Figure 7. Selective translational inhibition of mRNAs involved in metabolic processes and protein synthesis by IFN-γ.

(a) Ingenuity Pathway Analysis (IPA) of canonical pathways most enriched in sets of genes either up- (red) or down- (blue) regulated by IFN-γ at the level of ribosome footprint frequency (RPF); the y-axis indicates the –log₁₀ (p-value) of each enriched pathway. (b) Immunoblot analysis of LARS in control or IFN-γ-primed macrophages; p38α serves as loading control.
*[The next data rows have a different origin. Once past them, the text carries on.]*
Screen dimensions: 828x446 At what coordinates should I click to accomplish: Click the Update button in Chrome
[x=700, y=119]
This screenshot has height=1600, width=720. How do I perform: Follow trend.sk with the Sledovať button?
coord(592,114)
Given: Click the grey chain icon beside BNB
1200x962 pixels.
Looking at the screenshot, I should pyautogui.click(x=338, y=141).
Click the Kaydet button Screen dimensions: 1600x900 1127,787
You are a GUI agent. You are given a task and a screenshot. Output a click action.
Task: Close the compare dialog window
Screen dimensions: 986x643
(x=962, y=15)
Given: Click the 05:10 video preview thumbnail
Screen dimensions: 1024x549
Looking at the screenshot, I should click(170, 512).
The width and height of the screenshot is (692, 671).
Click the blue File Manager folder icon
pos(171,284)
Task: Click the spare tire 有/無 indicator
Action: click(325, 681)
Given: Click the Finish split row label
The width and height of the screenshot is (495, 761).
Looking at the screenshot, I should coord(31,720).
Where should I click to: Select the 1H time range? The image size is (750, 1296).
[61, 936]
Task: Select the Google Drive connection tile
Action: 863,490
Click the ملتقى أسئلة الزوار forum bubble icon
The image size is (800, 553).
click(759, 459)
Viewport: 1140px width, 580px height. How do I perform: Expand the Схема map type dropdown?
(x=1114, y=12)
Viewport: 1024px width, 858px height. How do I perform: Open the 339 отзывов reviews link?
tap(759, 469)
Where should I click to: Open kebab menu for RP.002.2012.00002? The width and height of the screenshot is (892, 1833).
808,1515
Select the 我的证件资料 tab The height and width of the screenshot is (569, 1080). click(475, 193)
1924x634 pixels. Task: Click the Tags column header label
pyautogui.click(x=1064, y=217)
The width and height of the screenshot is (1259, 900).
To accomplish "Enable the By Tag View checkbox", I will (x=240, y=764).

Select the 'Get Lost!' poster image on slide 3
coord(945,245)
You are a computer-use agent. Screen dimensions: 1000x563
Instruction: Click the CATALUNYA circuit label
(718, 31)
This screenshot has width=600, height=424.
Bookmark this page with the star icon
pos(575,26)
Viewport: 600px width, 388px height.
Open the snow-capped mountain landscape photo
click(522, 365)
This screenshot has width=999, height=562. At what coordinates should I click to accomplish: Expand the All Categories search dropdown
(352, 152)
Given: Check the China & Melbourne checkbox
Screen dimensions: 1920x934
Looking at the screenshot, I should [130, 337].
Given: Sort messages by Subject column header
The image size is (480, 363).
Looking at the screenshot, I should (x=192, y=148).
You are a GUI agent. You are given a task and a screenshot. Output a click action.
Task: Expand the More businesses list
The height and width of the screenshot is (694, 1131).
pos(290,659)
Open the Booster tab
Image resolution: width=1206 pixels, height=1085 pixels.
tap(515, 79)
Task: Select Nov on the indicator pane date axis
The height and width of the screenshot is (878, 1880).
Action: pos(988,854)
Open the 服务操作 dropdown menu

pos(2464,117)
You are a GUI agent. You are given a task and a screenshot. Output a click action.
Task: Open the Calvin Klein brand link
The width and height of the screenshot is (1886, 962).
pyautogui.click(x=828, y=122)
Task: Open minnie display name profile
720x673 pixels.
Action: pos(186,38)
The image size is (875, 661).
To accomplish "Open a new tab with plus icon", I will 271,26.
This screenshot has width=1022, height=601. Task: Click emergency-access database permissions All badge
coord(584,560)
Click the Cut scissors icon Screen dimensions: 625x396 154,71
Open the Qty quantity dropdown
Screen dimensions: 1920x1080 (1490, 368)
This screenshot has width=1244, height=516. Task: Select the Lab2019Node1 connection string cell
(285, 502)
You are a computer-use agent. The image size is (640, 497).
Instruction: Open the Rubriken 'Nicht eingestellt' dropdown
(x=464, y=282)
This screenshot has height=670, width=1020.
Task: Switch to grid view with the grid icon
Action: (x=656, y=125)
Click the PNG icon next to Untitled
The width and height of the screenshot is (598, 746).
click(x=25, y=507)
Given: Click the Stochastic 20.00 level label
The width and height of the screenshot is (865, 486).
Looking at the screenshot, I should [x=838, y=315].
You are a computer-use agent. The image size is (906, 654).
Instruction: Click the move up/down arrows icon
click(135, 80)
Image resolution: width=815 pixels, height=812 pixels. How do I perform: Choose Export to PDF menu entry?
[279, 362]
Data is representative of three experiments. (c) Scatter plot comparing the changes in ribosome footprint frequency and translational efficiency; RPF (log₂) = log₂(RPF_IFN-γ/RPF_control); TE (log₂) = log₂(TE_IFN-γ /TE_control); mRNAs with decreased TE (log₂TE < −0.856) and decreased RPF (log₂RPF < 0) are highlighted in dark blue; mRNAs with decreased TE (log₂TE < −0.856) and increased RPF (log₂RPF > 0) in light red; mRNAs with increased TE (log₂TE > 0.578) and increased RPF (log₂RPF > 0) in dark red; mRNAs with increased TE (log₂TE > 0.578) and decreased RPF (log₂RPF < 0) in light blue. (d) Heat map showing changes in RPF, RNA and TE of representative immune and metabolic process genes selected from gene sets identified by Gene Ontology (GO) analysis of translationally-regulated genes. GO analysis and entire enriched gene sets are shown in Supplementary Fig.7 and Supplementary Tables 1 and 2. Data (a, c, d) was generated from merged dataset of two biological replicates.